Exercise aim: Pick out every line in the data below that holds "each".

== == ==

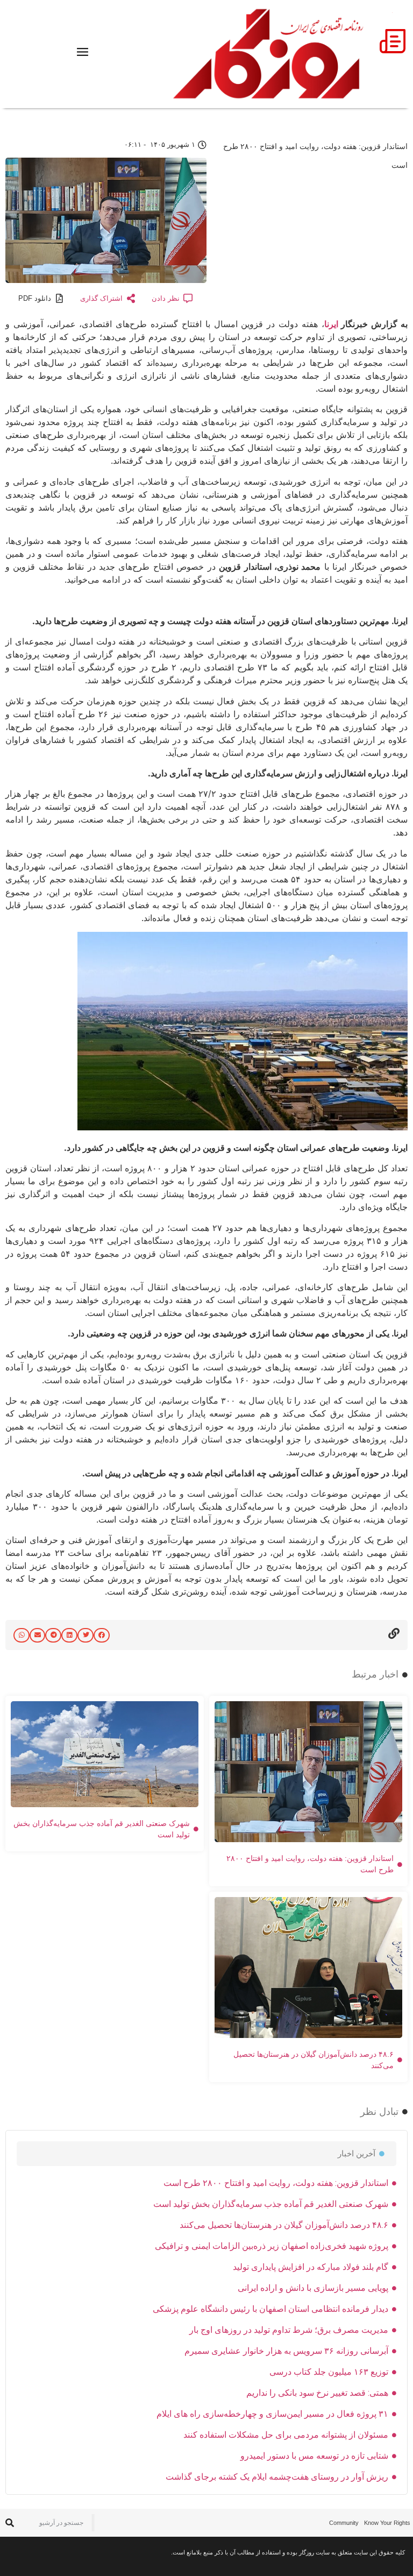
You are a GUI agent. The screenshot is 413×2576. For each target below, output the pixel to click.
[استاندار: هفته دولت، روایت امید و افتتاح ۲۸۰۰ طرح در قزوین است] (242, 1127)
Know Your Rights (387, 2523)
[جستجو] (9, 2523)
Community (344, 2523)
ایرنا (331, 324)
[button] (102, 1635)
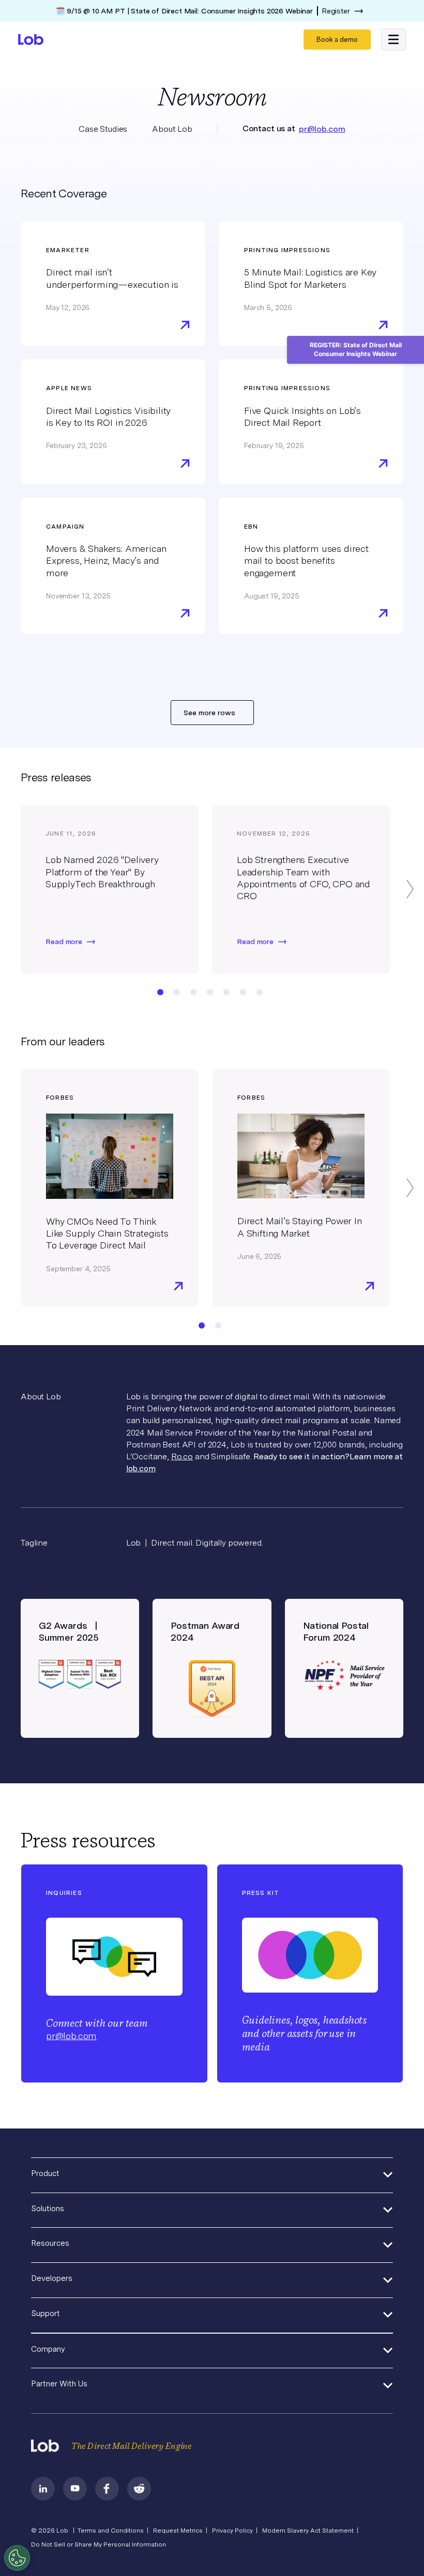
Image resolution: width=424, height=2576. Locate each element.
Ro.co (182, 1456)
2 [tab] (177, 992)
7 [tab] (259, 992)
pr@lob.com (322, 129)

== == ==

Exercise response:
You are a GUI agent. The screenshot is 413×2576. For each target below, output the pixel to click.
Image resolution: width=424, height=2576. Locate each element.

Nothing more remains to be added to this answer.